GB youngsters take to world stage
Hoy and Kenny tackle twin European team sprint rivals in the form of a French line-up led by Gregory Bauge and the defending German world champions, while Pendleton takes on Australia's Anna Meares in both the individual and team sprints.
"Anna is going in as the sprint favourite and I don't think she's ever been in that position before," Pendleton told BBC Sport.
"It is a bit of a burden to carry and I'm quite happy to relinquish that for a year and say, 'Please, Anna.'
"There'll be very high expectations of her, and rightly so - her performance in Manchester was probably the strongest she's been in quite a few years."
Performance director Dave Brailsford has already taken pains to set the British team up as hunters, rather than hunted, at this event. Expect to see that borne out in the team pursuits.

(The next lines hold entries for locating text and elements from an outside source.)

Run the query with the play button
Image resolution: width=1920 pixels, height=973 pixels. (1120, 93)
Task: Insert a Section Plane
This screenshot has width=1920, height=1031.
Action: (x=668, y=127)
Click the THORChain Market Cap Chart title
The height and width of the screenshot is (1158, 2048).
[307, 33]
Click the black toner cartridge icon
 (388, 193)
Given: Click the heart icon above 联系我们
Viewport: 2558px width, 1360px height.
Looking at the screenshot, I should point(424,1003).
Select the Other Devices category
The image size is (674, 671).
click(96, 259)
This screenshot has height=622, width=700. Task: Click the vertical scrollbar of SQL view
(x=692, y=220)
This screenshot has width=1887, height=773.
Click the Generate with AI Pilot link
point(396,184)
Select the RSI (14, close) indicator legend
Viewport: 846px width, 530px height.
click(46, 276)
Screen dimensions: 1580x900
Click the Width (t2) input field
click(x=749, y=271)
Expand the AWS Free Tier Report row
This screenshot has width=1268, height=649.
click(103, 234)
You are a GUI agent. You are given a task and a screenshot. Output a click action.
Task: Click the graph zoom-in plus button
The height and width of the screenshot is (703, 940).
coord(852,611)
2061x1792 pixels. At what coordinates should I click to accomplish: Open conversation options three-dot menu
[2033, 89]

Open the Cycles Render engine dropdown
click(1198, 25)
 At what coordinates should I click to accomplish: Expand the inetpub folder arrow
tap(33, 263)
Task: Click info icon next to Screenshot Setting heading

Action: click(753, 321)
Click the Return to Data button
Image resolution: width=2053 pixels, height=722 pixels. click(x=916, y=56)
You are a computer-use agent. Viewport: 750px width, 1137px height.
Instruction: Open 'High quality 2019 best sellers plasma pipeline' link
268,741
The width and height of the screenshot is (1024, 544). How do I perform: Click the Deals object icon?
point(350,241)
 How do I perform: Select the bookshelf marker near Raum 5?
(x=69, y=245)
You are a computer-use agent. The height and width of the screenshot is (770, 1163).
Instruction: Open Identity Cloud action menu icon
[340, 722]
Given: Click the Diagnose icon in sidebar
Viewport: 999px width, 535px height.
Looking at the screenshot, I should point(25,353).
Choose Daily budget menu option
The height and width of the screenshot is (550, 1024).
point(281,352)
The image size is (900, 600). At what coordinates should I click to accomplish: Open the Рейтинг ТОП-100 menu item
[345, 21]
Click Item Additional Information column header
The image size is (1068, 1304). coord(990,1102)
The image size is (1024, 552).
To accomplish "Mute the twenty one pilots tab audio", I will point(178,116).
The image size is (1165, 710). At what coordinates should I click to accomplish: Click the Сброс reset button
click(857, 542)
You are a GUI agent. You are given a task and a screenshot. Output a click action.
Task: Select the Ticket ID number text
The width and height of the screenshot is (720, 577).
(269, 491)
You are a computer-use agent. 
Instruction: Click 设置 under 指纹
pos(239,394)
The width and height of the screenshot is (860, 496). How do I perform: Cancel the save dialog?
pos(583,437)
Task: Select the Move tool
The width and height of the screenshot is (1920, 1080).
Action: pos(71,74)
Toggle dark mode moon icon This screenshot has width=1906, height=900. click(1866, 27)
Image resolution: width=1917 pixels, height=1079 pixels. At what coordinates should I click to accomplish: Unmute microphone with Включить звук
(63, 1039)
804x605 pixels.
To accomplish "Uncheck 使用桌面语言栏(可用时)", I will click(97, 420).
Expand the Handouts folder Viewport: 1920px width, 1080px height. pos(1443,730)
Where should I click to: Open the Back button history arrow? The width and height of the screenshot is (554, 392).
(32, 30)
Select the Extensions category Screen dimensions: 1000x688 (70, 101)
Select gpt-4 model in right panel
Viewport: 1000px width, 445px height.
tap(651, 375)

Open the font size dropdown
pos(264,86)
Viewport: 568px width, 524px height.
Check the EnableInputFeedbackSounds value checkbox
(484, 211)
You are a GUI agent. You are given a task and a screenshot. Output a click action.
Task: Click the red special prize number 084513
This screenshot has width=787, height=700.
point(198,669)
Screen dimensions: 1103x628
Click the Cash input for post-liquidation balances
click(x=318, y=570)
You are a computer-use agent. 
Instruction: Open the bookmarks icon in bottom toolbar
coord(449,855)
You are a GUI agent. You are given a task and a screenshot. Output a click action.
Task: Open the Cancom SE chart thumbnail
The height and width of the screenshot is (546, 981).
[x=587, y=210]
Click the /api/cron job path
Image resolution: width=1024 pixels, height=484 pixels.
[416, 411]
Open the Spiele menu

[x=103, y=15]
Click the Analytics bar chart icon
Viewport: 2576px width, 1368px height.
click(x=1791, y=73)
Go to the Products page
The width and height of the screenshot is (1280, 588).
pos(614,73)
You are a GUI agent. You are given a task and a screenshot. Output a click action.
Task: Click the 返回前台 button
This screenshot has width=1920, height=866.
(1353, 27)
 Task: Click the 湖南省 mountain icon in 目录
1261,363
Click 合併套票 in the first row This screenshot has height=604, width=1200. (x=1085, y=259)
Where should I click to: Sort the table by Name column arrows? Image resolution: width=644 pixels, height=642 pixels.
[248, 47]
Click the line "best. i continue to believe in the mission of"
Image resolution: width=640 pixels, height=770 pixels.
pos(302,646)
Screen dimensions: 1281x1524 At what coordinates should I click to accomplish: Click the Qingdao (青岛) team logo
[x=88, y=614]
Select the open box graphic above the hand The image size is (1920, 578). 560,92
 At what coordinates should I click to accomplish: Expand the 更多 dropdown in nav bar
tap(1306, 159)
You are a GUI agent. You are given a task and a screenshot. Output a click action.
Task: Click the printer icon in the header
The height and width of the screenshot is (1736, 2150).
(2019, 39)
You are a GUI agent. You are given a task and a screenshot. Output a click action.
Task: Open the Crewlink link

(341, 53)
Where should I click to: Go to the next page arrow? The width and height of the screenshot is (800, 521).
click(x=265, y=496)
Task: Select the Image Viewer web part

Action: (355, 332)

Australia's Anna Meares is Victoria Pendleton's sprint arch-rival
The men's team, even stripped of Wiggins and Thomas, should give defending champions Australia and new rivals New Zealand a stern test, while the British women are out to recapture their world title from Australia.
"The ambition is to get that rainbow jersey back, definitely," said GB women's team pursuiter Joanna Rowsell.
"We've ridden the fastest time this season, at Manchester four weeks ago - we were so close to the world record - but we don't know what the Australians are going to pull out of the bag because their top team wasn't there."
Youngsters King and Trott have been handed berths in the World Championships squad with the aim of injecting pace into the women's endurance team, and Trott is expected to take on the omnium now that first choice Armitstead has dropped out.
"I just can't wait now. I didn't have a clue whether I was going to get selected or not, then to see my name on the list was an amazing feeling," said 18-year-old Trott.
"I couldn't ask for anything more than being on the same list as names like Wendy Houvenaghel and Chris Hoy.
"As a junior you think you're the bee's knees, Little Miss 'I Am', and suddenly you're just a little fish again in a big pond. You've got to accept it and aspire to be like them."
Sutton concluded: "The athletes will want medals but for the coaching team it's markers - where the gaps are, where the work needs to be done to make sure we're well ahead of the field come London."